## START TEXT

15. Gadwall Anas strepera a few birds present at Kyzylkol up to two or three a day!
16. Common Teal Anas crecca crecca few birds seen on various stops, most birds 20's at Kyzylkol.
17. Mallard Anas platyrhynchos platyrynchos at Kyzylkol few birds around, also at Big Almaty lake and at the Darbaza.
18. Northern Pintail Anas acuta acuta few birds present at Kyzylkol.
19. Garganey Anas querquedula some small groups were at Kyzylkol Lake.
20. Northern Shoveler Anas clypeata Some small groups at Kyzylkol.
21. Marbled Teal Marmaronetta angustirostris ** two birds seen at Kyzylkol flying over our tents on 15 September. Others saw these two birds a few other times flying over on the same day and days afterwards.
Note: Vulnerable qualified by Birdlife international.
22. Red-crested Pochard Netta rufina just few birds seen at Kyzylkol 3 birds were swimming up the river along side the camp on 18 September and 4 birds were at the lake on 17 September.
23. Common Pochard Aythya ferina large concentrations at Kyzylkol, 1500+ birds.
24. Tufted Duck Aythya fuligula few parties swimming at Kyzylkol.
25. White-headed Duck Oxyura leucocephala no less then 2200+ birds were present at Kyzylkol lake and this is probably the largest gathering you can see in the whole world. The world population is estimated at 8 to 12.000 birds so almost ¼ of the world population was at the lake!
Note: Endangered qualified by Birdlife International, Kazakhstan is the main breeding area in the world.
26. Osprey Pandion haliaetus haliaetus we recorded 3 birds on migration, 2 adults at Chokpak (14 & 21 September) and a juvenile at Kyzylkol (at 17 & 18 September).
27. Western Honey-buzzard Pernis apivorus at Chokpak daily few birds migrating past, one bird caught together with two eastern HB. Up to 20 a day!
28. Eastern Honey-buzzard Pernis ptilorhynchus orientalis * I saw myself 33 birds of them 22 were adult birds and 11 were juvenile. All except two birds (at Kosmos Station) were at Chokpak. If I count the totals of the others in the same period no less then 60 birds were seen, despite not much raptor watching! So it's possible to see more Eastern Honey-buzzards to see now with ease then Dick Forsman saw at his 1993 visit to Chokpak. So probably this species is breeding more westerly or there is slight change in the migration pattern of the species. Last years many birds have been found on migration at Eilat, Israel in spring and autumn even (2003 about 10 birds were seen). The interesting thing about the birds at Kosmos Station they were flying at about 4 km height and migrated across the Tien Shan! And not looking for a pass to get through!
29. Black Kite Milvus migrans lineatus birds seen all belong to Black-eared Kite. These birds are split of by some authors as a separate species. Birds are distinctive due to their characteristic primary pattern, colour of the under body and the dark eye-mask. We saw both juveniles as adults in hand and in the field. In general they looked larger than our Black Kites.

## END TEXT
## START RAW DATA

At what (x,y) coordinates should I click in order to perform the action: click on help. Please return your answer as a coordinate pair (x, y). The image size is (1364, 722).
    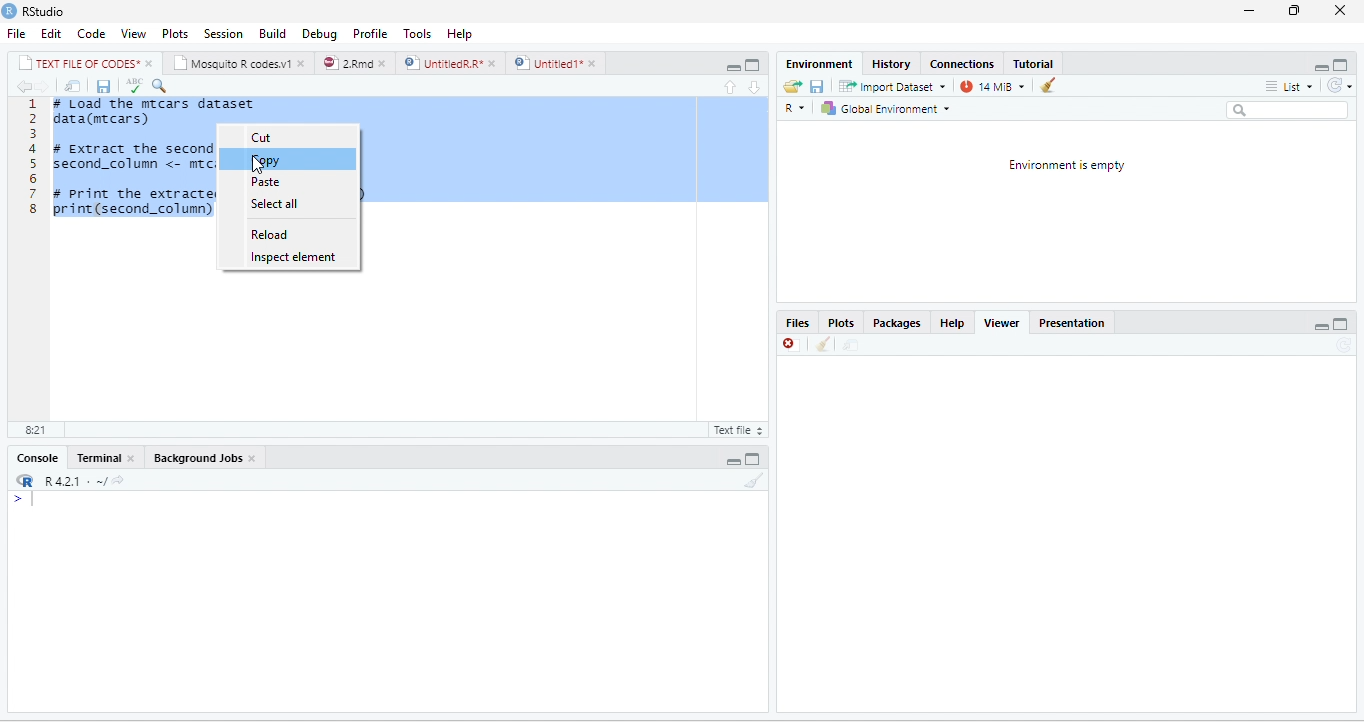
    Looking at the image, I should click on (952, 324).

## END RAW DATA

ACTIONS TO TAKE:
a) According to the bird report, how many White-headed Ducks were present at Kyzylkol lake?
b) Rewrite the part of the bird report starting with "Note: Vulnerable qualified" and going on through "at the lake!", putting "Diving Duck" in place of "Pochard".
c) Write the next part of the bird report, picking up after its final sentence.

THE ANSWERS:
a) No less than 2200+ birds.

b)
Note: Vulnerable qualified by Birdlife international.
22. Red-crested Diving Duck Netta rufina just few birds seen at Kyzylkol 3 birds were swimming up the river along side the camp on 18 September and 4 birds were at the lake on 17 September.
23. Common Diving Duck Aythya ferina large concentrations at Kyzylkol, 1500+ birds.
24. Tufted Duck Aythya fuligula few parties swimming at Kyzylkol.
25. White-headed Duck Oxyura leucocephala no less then 2200+ birds were present at Kyzylkol lake and this is probably the largest gathering you can see in the whole world. The world population is estimated at 8 to 12.000 birds so almost ¼ of the world population was at the lake!

c)
30. White-tailed Fish-eagle Haliaeetus albicilla we twice saw an adult bird (not very bleached so not a very old adult) on 18 & 19 September at Kyzylkol. Bird caused great panic with all the other birds while flying over the lake.
Note: listed as near threatened by Birdlife international.
31. Lammergeier Gypaetus barbatus barbatus (altaicus) ** we saw two birds on 24 September high up in the Tien Shan near the Great Almaty lake. This was a sub adult and a juvenile bird directly comparison with a Golden Eagle was nice. Birds belong for some authors to a different race altaicus but it's now replaced into barbatus.
32. Egyptian Vulture Neophron percnopterus percnopterus just a single bird seen, as we expected to see more birds on passage. An adult type bird flew over our heads on 13 September at Chokpak.
33. Himalayan Griffon Gyps himalayensis ** on 20 September we looked at a Griffon Vulture which appeared as pale to me as an Egyptian Vulture would. Somehow I failed to make the mental connection, until the bird disappeared and AC inquired whether Himalayan Vulture could be found here and yep, the pale breast and the strong contrast on the under wing was indeed a very good feature for Himalayan Vulture. The two birds we saw at the Tien Shan Mountains on 25 September were very easy to identify, as we were now aware of the ID of these vultures.
34. Eurasian Griffon Gyps fulvus fulvus few birds noticed circling in the tops of the Tien Shan mountains bordering Chokpak station. Only seen on 14 September (1) and 22 September (2).
35. Monk Vulture Aegypius monachus few times seen 3 (14/9), 2 (19/9), 4 (20/9), 2 (22/9), 1 (23/9) and 1 at 24/9. Birds were seen at Chokpak, Kyzylkol, between Chokpak and Almaty and at the Tien Shan south of Almaty.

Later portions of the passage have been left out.